When he decided to go with Pfeiffer’s MHA program, he did so with the understanding that he’d receive in-person instruction. COVID-19 put an end to that plan, forcing all classwork online. Cooper was apprehensive: He had last attended college 20-plus years earlier and wasn’t sure he would thrive in an online environment.
Fortunately, Dr. Jamal Nahavandi, an Associate Professor of Economics who serves as a principal instructor in Pfeiffer’s MHA program, always made himself available via Zoom meetings to answer the questions of students who had not fully grasped concepts that were initially introduced on Blackboard or in video lectures.
“I was reassured that I had made the best decision for me,” Cooper said. “I’m not sure that would have been the case if I had attended another institution of higher learning.”
Another aspect of Pfeiffer’s MHA program that Cooper found appealing was its tendency to encourage students to research topics that were “near and dear” to them.
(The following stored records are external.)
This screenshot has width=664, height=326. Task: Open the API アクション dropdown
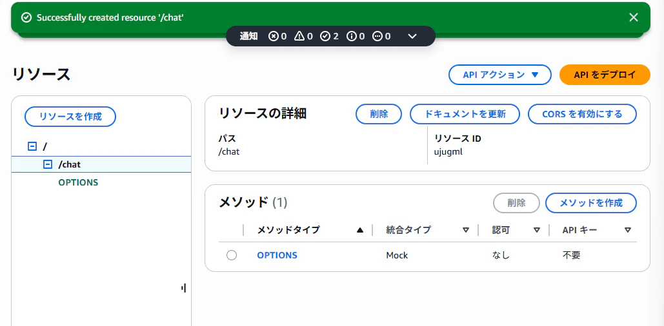tap(499, 75)
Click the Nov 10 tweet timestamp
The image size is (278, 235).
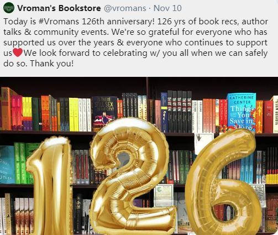(x=167, y=8)
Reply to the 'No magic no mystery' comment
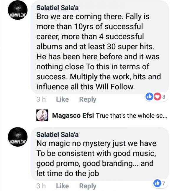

Cooper’s research projects proved to be particularly relevant to his work experiences: One aimed to account for the many things that needed to be accomplished in order to transform an existing Novant Health-owned building into a facility that could meet the rehabilitative needs of elderly patients. Another research project explored the effects of COVID-19 on long-term care, enabling Cooper to gain a sounder understanding of the pandemic’s effects on crucial factors such as staffing and patient morbidity rates.
Cooper is an advocate of Pfeiffer’s MHA program for two additional reasons. First, instructors and guest experts “have hands-on knowledge of real-world issues that are vitally important to healthcare managers,” from ways to drive revenue and decrease expenditures to the ramifications of emerging artificial intelligence.
“It’s rewarding to know that you had resources as a student that will help you navigate certain issues when they arise in your career path,” Cooper said.
Second, he feels the program upholds the values of servant leadership that he (and Pfeiffer) hold dear. He applauded Dr. Elisa Melvin, Professor of Health Administration, for having “tapped into the hows and whys of what we wanted to be in healthcare and ways to serve in healthcare.” For Cooper, her message reinforced the importance of servant leadership in his life and career: “As a servant leader, you lead by example and serve all others, selflessly. Because of Pfeiffer, I feel even more strongly a call to serve my community, to help people have a better quality of life, better health outcomes, and increased life expectancy.”